Given that two projectiles are fired at the same velocity, from the same spot, and land at the same point following different trajectories, how can I find the difference between the two angles of projection and the times taken for the projectiles to land?
EDIT: Not a duplicate since this one involves two projectiles and two different angles rather than trying to find one unique one.
The equations of motion are $$\left\{\begin{array}{rcl}x(t) &=& v t\cos(\theta)\\y(t)&=&vt\sin(\theta)-\frac{1}{2}gt^2\end{array}\right. $$ hence the projectile travels for a time equal to $\frac{2v\sin\theta}{g}$, landing at a point whose distance from the origin is $$ (v\cos\theta)\cdot\frac{2v\sin\theta}{g} = \frac{v^2}{g}\,\sin(2\theta) $$ and if two different projectiles land at the same point, $\sin(2\theta_1)=\sin(2\theta_2)$ holds, from which $\theta_1=\theta_2$ or $\theta_1+\theta_2=90^\circ$.
Horizantal range = vvsin(2θ)
From this we get that sum of the two angles will have to be 90 degrees.
Time = {2vsin(θ)}/g From this, the ratio of the times will be tanθ.
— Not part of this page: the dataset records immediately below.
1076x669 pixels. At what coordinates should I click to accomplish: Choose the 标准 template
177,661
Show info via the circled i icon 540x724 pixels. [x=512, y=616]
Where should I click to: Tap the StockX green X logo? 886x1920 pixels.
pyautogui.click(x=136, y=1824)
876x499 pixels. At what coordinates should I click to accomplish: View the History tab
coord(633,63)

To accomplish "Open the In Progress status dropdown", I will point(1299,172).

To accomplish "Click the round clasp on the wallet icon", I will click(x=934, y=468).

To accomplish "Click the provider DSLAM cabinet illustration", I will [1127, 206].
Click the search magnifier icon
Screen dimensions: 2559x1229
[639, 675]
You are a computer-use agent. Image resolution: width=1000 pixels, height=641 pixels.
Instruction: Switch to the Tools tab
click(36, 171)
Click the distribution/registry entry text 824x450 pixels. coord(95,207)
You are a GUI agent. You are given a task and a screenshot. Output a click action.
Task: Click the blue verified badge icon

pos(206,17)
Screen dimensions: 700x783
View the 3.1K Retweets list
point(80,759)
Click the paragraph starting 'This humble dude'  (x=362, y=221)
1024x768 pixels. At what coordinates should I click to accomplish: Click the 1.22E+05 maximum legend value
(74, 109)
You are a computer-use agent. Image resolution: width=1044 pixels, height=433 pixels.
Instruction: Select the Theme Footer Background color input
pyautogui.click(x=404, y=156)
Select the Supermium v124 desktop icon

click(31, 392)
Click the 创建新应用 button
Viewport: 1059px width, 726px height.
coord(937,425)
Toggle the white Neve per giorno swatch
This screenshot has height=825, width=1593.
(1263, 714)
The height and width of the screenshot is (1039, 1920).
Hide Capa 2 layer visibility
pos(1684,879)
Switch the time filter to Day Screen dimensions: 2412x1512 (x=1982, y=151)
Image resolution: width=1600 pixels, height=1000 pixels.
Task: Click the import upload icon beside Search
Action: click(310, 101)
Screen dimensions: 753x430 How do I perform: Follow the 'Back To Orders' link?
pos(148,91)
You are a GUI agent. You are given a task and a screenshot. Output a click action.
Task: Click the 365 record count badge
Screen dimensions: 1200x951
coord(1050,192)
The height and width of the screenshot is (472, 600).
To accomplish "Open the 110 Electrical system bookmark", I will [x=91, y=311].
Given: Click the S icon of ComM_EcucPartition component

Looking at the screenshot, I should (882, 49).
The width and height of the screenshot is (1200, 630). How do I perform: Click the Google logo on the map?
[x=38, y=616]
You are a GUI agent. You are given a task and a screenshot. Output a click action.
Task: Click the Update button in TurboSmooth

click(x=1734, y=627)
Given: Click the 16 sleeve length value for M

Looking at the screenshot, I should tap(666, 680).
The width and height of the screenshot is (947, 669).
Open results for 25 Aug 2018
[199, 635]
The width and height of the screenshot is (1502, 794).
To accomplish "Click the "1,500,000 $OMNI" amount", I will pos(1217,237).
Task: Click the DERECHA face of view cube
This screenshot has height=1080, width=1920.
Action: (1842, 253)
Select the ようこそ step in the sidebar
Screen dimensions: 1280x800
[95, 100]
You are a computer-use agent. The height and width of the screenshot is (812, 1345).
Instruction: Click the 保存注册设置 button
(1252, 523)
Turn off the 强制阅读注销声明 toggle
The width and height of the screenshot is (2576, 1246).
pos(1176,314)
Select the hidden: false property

Re: angles. Shreyash seems right. Consider: there's only one possible trajectory for a maximum range shot, 45deg. there are a pair of possibilities for a shot of 0 range, one cannon fires straight up (90 deg) and the other fires along the ground plane (0 deg). Intuitively, the relation should hold for intermediate pairs of ranges: that the sum of the cannon angles will = 90deg. The same relation would hold of the incoming trajectories at the target point.